SUPPLIED PASSAGE:
Religious skepticism birthed the modern world, but its ideologies have largely failed to deliver. Could neuroscience cure the ails of human society? In this fascinatingly brief tour of world history, Joscha Bach suggests that us moderns still toil in the mud of feudalist peasants. We talk highly of resilient rights and institutions, but resiliency against what? Ourselves, it seems. If we turn our gaze to the structure of the human brain, however, we discover a system that is remarkably effective. So what if human institutions were modeled on natural, organic systems? The results might be something entirely new, argues Bach.

JOSCHA BACH: I think that religion probably got us from the first million individuals—and we had been at a million individuals for a very long time in history—to the first one hundred million.

And then this monotheistic religion, we got to something like three hundred million.

And at the turn of the times at 1 BC we were about three hundred million individuals.

And at the beginning of enlightenment, that is somewhere around seven hundred AD approximately, we were still four hundred million individuals.

GIVEN PROBLEM: Carry the excerpt about religion and the growth of human population forward, starting right after its final sentence.

PROVIDED RECORDS:
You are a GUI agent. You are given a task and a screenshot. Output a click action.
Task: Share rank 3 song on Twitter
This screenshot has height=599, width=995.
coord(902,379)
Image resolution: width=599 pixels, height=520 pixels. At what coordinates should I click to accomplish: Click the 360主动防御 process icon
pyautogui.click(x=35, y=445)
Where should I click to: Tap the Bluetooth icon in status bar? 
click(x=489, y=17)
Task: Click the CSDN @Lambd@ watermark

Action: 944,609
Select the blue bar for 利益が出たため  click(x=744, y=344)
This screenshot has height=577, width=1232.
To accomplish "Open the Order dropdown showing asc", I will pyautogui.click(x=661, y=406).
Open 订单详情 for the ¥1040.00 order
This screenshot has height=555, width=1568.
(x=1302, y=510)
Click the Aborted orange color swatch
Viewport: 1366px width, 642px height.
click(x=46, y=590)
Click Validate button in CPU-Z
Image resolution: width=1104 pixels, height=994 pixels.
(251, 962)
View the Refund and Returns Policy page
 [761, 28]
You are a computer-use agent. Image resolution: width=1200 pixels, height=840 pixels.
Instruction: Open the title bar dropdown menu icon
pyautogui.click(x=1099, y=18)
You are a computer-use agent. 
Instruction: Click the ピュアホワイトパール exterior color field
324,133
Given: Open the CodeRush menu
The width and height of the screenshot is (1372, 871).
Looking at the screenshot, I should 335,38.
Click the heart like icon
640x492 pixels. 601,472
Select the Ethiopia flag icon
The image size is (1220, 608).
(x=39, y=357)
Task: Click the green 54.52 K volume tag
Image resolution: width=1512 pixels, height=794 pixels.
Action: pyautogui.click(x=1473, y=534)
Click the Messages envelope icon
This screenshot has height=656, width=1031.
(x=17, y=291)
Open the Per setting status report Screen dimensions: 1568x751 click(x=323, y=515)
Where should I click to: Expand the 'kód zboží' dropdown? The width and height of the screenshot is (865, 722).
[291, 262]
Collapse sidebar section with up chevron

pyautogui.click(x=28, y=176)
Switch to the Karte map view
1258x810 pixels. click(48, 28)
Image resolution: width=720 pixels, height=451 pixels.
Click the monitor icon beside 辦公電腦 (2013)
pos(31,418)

RESULT BELOW:
And at this point we evolved in our culture the ability to doubt. We started doubting the religion. And feudalism broke down as a result, and we started building a modern much more productive society.

This society got us two billions of individuals.

And then came the next revolution and the twentieth century. These were systemic societies. Societies that were grown in the lab from people that created ideologies. Fascism, socialism, communism, market liberalism—These were all things that people thought of and invented and lapsed [??] and then implanted them in societies.

Incidentally they all failed, and now in something like a post-systemic age and we don’t really know what works and what doesn’t work. And when we want to describe our society we sometimes use words like “resilience” or “anti-fragility” and so on, which are good words for muddling through. Because we don’t really know how to organize these societies in these days anymore.

It’s a very big problem; we need to deal with this and many countries try to find different answers to their problem.

So in a way this ability to program ideologies and then project them onto people has been a very big breakthrough for our species, and important it is for mass media.

Mass media made the twentieth century possible, because mass media synchronized the dreams of large numbers of people, the ideas about the world that they lived in.

And now due to social media, mass media has lost much of their appeal. You know that U.S. in some sense had two realities, the CNN and the Fox News reality. They were two narratives that were pretty much incompatible.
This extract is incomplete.